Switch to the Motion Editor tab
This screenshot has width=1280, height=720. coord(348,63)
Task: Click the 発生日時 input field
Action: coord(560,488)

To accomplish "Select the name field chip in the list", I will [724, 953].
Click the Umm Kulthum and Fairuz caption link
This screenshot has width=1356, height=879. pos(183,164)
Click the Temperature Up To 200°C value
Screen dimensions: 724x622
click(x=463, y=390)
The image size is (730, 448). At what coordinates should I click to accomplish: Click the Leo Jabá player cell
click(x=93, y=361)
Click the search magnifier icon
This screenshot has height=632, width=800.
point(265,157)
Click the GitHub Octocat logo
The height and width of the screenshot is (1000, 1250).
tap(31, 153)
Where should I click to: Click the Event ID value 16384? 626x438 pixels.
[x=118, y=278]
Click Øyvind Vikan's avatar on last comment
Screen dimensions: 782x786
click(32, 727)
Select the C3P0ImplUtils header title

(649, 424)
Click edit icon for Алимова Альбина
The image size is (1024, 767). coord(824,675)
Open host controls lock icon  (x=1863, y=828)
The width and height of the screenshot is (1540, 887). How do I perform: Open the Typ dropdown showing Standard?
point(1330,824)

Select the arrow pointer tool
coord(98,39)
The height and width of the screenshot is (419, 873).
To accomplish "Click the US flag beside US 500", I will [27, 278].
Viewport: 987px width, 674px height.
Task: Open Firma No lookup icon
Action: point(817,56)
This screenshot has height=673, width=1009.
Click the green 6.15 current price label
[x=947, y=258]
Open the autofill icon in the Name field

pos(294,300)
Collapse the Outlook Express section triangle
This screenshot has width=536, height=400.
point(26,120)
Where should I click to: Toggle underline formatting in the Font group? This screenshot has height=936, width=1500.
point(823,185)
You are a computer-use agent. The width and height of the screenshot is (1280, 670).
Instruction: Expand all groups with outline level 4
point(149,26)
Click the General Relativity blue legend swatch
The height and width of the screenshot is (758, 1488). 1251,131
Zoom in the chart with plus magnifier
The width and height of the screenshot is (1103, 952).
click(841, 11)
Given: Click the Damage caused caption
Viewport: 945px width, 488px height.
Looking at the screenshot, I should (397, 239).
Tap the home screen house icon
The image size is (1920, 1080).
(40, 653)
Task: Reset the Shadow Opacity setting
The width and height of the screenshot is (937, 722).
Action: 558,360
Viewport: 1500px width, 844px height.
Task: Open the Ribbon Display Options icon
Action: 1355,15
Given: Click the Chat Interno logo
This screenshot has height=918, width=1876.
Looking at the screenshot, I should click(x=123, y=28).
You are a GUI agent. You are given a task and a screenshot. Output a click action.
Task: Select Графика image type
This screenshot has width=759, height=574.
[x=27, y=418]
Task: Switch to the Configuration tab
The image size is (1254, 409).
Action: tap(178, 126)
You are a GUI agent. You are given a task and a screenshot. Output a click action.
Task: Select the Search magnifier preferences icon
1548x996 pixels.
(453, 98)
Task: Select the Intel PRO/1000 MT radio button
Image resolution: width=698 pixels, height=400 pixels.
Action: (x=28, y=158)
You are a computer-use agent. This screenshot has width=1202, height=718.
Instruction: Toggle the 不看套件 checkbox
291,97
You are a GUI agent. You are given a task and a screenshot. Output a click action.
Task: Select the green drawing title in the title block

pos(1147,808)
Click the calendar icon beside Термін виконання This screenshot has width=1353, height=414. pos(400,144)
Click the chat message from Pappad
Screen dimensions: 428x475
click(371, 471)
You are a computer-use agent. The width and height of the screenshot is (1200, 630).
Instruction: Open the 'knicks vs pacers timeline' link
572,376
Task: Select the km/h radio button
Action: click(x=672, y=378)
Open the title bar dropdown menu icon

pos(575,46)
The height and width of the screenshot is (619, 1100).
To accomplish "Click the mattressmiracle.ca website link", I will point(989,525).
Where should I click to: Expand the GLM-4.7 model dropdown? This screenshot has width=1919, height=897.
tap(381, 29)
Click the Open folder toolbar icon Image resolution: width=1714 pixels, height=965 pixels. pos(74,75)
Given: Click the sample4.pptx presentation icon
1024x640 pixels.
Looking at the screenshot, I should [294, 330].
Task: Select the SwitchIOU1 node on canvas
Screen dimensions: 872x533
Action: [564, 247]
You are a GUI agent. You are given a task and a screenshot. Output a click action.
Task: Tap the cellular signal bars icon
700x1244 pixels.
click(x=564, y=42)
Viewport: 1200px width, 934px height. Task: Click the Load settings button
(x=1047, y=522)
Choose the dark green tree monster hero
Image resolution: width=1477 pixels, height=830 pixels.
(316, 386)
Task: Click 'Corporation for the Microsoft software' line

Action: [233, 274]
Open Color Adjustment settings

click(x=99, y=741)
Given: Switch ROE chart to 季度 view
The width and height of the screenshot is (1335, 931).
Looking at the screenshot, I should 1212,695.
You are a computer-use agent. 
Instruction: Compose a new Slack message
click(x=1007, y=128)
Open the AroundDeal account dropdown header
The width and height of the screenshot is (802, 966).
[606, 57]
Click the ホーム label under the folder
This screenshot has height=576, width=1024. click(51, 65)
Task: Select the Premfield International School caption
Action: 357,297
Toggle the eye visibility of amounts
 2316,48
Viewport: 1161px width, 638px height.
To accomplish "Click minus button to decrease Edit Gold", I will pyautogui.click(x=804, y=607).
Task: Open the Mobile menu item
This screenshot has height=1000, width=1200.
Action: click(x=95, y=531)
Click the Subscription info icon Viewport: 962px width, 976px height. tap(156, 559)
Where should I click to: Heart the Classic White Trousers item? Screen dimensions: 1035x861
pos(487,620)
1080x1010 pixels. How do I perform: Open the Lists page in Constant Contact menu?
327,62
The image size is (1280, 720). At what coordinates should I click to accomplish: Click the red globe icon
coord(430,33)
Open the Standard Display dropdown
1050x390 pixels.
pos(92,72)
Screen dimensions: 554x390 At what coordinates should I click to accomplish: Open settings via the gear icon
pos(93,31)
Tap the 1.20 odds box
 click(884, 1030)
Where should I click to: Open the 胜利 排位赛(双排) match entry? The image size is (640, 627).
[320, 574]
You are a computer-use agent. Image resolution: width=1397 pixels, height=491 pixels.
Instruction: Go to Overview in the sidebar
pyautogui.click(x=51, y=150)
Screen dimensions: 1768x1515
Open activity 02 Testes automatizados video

▶ **What needs to be done**:
Transcribe every record exactly, keeping each line as it is.

▶ **Exercise result**:
Switch to the Motion Editor tab
This screenshot has width=1280, height=720. coord(348,63)
Task: Click the 発生日時 input field
Action: coord(560,488)

To accomplish "Select the name field chip in the list", I will [724, 953].
Click the Umm Kulthum and Fairuz caption link
This screenshot has width=1356, height=879. pos(183,164)
Click the Temperature Up To 200°C value
Screen dimensions: 724x622
click(x=463, y=390)
The image size is (730, 448). At what coordinates should I click to accomplish: Click the Leo Jabá player cell
click(x=93, y=361)
Click the search magnifier icon
This screenshot has height=632, width=800.
point(265,157)
Click the GitHub Octocat logo
The height and width of the screenshot is (1000, 1250).
tap(31, 153)
Where should I click to: Click the Event ID value 16384? 626x438 pixels.
[x=118, y=278]
Click Øyvind Vikan's avatar on last comment
Screen dimensions: 782x786
click(32, 727)
Select the C3P0ImplUtils header title

(649, 424)
Click edit icon for Алимова Альбина
The image size is (1024, 767). coord(824,675)
Open host controls lock icon  (x=1863, y=828)
The width and height of the screenshot is (1540, 887). How do I perform: Open the Typ dropdown showing Standard?
point(1330,824)

Select the arrow pointer tool
coord(98,39)
The height and width of the screenshot is (419, 873).
To accomplish "Click the US flag beside US 500", I will [27, 278].
Viewport: 987px width, 674px height.
Task: Open Firma No lookup icon
Action: point(817,56)
This screenshot has height=673, width=1009.
Click the green 6.15 current price label
[x=947, y=258]
Open the autofill icon in the Name field

pos(294,300)
Collapse the Outlook Express section triangle
This screenshot has width=536, height=400.
point(26,120)
Where should I click to: Toggle underline formatting in the Font group? This screenshot has height=936, width=1500.
point(823,185)
You are a computer-use agent. The width and height of the screenshot is (1280, 670).
Instruction: Expand all groups with outline level 4
point(149,26)
Click the General Relativity blue legend swatch
The height and width of the screenshot is (758, 1488). 1251,131
Zoom in the chart with plus magnifier
The width and height of the screenshot is (1103, 952).
click(841, 11)
Given: Click the Damage caused caption
Viewport: 945px width, 488px height.
Looking at the screenshot, I should (397, 239).
Tap the home screen house icon
The image size is (1920, 1080).
(40, 653)
Task: Reset the Shadow Opacity setting
The width and height of the screenshot is (937, 722).
Action: 558,360
Viewport: 1500px width, 844px height.
Task: Open the Ribbon Display Options icon
Action: 1355,15
Given: Click the Chat Interno logo
This screenshot has height=918, width=1876.
Looking at the screenshot, I should click(x=123, y=28).
You are a GUI agent. You are given a task and a screenshot. Output a click action.
Task: Select Графика image type
This screenshot has width=759, height=574.
[x=27, y=418]
Task: Switch to the Configuration tab
The image size is (1254, 409).
Action: tap(178, 126)
You are a GUI agent. You are given a task and a screenshot. Output a click action.
Task: Select the Search magnifier preferences icon
1548x996 pixels.
(453, 98)
Task: Select the Intel PRO/1000 MT radio button
Image resolution: width=698 pixels, height=400 pixels.
Action: (x=28, y=158)
You are a computer-use agent. This screenshot has width=1202, height=718.
Instruction: Toggle the 不看套件 checkbox
291,97
You are a GUI agent. You are given a task and a screenshot. Output a click action.
Task: Select the green drawing title in the title block

pos(1147,808)
Click the calendar icon beside Термін виконання This screenshot has width=1353, height=414. pos(400,144)
Click the chat message from Pappad
Screen dimensions: 428x475
click(371, 471)
You are a computer-use agent. The width and height of the screenshot is (1200, 630).
Instruction: Open the 'knicks vs pacers timeline' link
572,376
Task: Select the km/h radio button
Action: click(x=672, y=378)
Open the title bar dropdown menu icon

pos(575,46)
The height and width of the screenshot is (619, 1100).
To accomplish "Click the mattressmiracle.ca website link", I will point(989,525).
Where should I click to: Expand the GLM-4.7 model dropdown? This screenshot has width=1919, height=897.
tap(381, 29)
Click the Open folder toolbar icon Image resolution: width=1714 pixels, height=965 pixels. pos(74,75)
Given: Click the sample4.pptx presentation icon
1024x640 pixels.
Looking at the screenshot, I should [294, 330].
Task: Select the SwitchIOU1 node on canvas
Screen dimensions: 872x533
Action: [564, 247]
You are a GUI agent. You are given a task and a screenshot. Output a click action.
Task: Tap the cellular signal bars icon
700x1244 pixels.
click(x=564, y=42)
Viewport: 1200px width, 934px height. Task: Click the Load settings button
(x=1047, y=522)
Choose the dark green tree monster hero
Image resolution: width=1477 pixels, height=830 pixels.
(316, 386)
Task: Click 'Corporation for the Microsoft software' line

Action: [233, 274]
Open Color Adjustment settings

click(x=99, y=741)
Given: Switch ROE chart to 季度 view
The width and height of the screenshot is (1335, 931).
Looking at the screenshot, I should 1212,695.
You are a computer-use agent. 
Instruction: Compose a new Slack message
click(x=1007, y=128)
Open the AroundDeal account dropdown header
The width and height of the screenshot is (802, 966).
[606, 57]
Click the ホーム label under the folder
This screenshot has height=576, width=1024. click(51, 65)
Task: Select the Premfield International School caption
Action: 357,297
Toggle the eye visibility of amounts
 2316,48
Viewport: 1161px width, 638px height.
To accomplish "Click minus button to decrease Edit Gold", I will pyautogui.click(x=804, y=607).
Task: Open the Mobile menu item
This screenshot has height=1000, width=1200.
Action: click(x=95, y=531)
Click the Subscription info icon Viewport: 962px width, 976px height. tap(156, 559)
Where should I click to: Heart the Classic White Trousers item? Screen dimensions: 1035x861
pos(487,620)
1080x1010 pixels. How do I perform: Open the Lists page in Constant Contact menu?
327,62
The image size is (1280, 720). At what coordinates should I click to accomplish: Click the red globe icon
coord(430,33)
Open the Standard Display dropdown
1050x390 pixels.
pos(92,72)
Screen dimensions: 554x390 At what coordinates should I click to accomplish: Open settings via the gear icon
pos(93,31)
Tap the 1.20 odds box
 click(884, 1030)
Where should I click to: Open the 胜利 排位赛(双排) match entry? The image size is (640, 627).
[320, 574]
You are a computer-use agent. Image resolution: width=1397 pixels, height=491 pixels.
Instruction: Go to Overview in the sidebar
pyautogui.click(x=51, y=150)
Screen dimensions: 1768x1515
Open activity 02 Testes automatizados video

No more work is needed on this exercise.